А Ольга Семеновна, вдова Александра Ивановича, со своим младшим сыном Валентином тоже оказалась в не менее суровой участи раскулачивания. После бегства дяди Федота она с младшим сыном срочно уехала из деревни в Москву к старшему – Георгию, который к тому времени после службы в Красной Армии женился и проживал вместе с родственниками жены на Третьей Мещанской улице. Там же, в том же Чулковском дворе, проживала и наша семья. Родители мои снимали здесь комнату.
Я хорошо помню, как однажды утром здесь появилась тетя Оля с Валентином. Вспоминается тревожная обстановка ее встречи, непонятное для меня беспокойство всех взрослых, растерянный и несчастливый вид Тетки. У нее тоже начиналась теперь новая неуютная жизнь по чужим углам и в тяжелом неженском труде. Некоторое время она жила у старшего сына, который затем снял для нее комнату в города Истра. Сам он тогда работал в этом городе по торговой части. То ли он был просто продавцом, то ли заведовал продуктовой палаткой, которая стояла неподалеку от Ново-Иерусалимского монастыря. Тетя Оля стала работать дояркой на молочной ферме Истринского совхоза. Поначалу жизнь ее вроде бы неплохо налаживалась. Работа была знакомая, крестьянская. Хозяева дома, где она поселилась, были добрыми и порядочными людьми. По праздникам, летом мы ездили к тете Оле в гости.
Это было в 31—32-м годах. Тогда я впервые увидел Ново-Иерусалимский монастырь. А в дни войны в кадрах кинохроники разрушений я увидел его руины и не представлял себе, что он когда-нибудь будет восстановлен в первозданном виде. С тех давних пор я запомнил речку Истру внизу под высоким обрывом. А на обрыве, на самом краю его, двухэтажный деревянный дом, который, казалось, вот-вот должен был упасть вниз. Местный пейзаж в окрестностях монастыря теперь, в связи с сооружением водохранилища, не похож на тот, что сохраняется до сих пор в моей памяти.
Прожив благополучно около двух лет в Истре, тетя Оля в какой-то мере успокоилась от пережитого изгнания из собственного дома. Старший сын Георгий имел тогда возможность помочь ей материально.
Семья Федота Ивановича после его бегства из деревни не скоро собралась в Москве. Он поступил на завод АМО грузчиком. Началась его классовая перековка из крестьянина-хлебороба в индустриального рабочего. Но другой профессии, кроме грузчика, он не приобрел. Так всю жизнь и проработал он на заводе имени Сталина, до самой смерти грузчиком. От этой профессии и от пережитых чувств изгнанника резко изменился его облик. Стал он молчаливым, ходил согнувшись, будто подставляя спину под тяжелую ношу.
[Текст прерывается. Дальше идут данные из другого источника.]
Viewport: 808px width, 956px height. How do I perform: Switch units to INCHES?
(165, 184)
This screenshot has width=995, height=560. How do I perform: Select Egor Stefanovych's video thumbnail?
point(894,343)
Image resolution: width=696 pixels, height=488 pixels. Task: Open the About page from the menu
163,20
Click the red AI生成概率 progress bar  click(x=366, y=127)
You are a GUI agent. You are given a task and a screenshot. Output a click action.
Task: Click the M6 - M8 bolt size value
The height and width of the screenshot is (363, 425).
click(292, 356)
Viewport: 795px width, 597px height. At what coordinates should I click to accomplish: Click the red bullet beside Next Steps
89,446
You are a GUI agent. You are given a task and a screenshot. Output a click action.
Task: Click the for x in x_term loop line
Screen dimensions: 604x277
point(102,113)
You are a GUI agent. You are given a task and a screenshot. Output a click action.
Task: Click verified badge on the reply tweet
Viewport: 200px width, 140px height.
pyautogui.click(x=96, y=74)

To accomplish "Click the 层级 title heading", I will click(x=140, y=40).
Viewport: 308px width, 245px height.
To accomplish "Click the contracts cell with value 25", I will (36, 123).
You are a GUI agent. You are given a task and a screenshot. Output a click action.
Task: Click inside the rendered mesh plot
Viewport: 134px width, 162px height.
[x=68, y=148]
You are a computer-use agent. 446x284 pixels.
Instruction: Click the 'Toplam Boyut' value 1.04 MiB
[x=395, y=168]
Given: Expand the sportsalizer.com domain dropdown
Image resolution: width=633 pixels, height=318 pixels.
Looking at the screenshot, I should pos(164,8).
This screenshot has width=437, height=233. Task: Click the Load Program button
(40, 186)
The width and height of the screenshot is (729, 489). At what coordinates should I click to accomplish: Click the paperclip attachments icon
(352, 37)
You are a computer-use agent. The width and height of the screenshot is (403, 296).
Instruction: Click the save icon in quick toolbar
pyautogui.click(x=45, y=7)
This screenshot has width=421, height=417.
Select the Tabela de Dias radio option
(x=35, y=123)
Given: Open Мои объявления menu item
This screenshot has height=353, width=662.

А его жена Анна Васильевна с сыновьями в эти годы жила в деревне, в нашем доме, и была членом колхоза «Красный путь». Ей по-прежнему доверяли возить колхозное молоко во Мценск, на сливной пункт и ухаживать за пчелами на бывшей своей пасеке, которая находилась по-прежнему перед окнами ее бывшего дома. Через некоторое время, когда обстановка в деревне успокоилась после раскулачивания, дядя Федот стал приезжать к семье на время своих отпусков. Приехать в деревню он всегда успевал к началу сенокоса или уборки урожая, к началу рабочей поры. В эту отпускную крестьянскую страду он снова из хмурого, молчаливого такелажника с тяжелой и усталой походкой превращался в живого деревенского мужика. Со своими деревенскими товарищами работал в эти дни с каким-то особым удовольствием, даже с наслаждением. Для них он снова становился душой и организатором знакомого ему дела. Снова был слышен его удалой голос и в поле, и на току, и в первом обозе с зерном нового урожая, отправляемого на государственный ссыпной пункт. Работал не за трудодни, не за какую-нибудь иную оплату и даже не за спасибо. К сожалению, невдомек было новым хозяевам колхоза «Красный путь» сказать ему: «А оставался бы ты, Федот, в своей деревне и жил бы ты здесь с нами на общую пользу!» И остался бы Федот Иванович, и не укорил бы никого за незаслуженную обиду, и прожил бы жизнь свою с великой пользой и для себя, и для общего дела. Я до сих пор удивляюсь, почему никто не сказал ему таких простых слов.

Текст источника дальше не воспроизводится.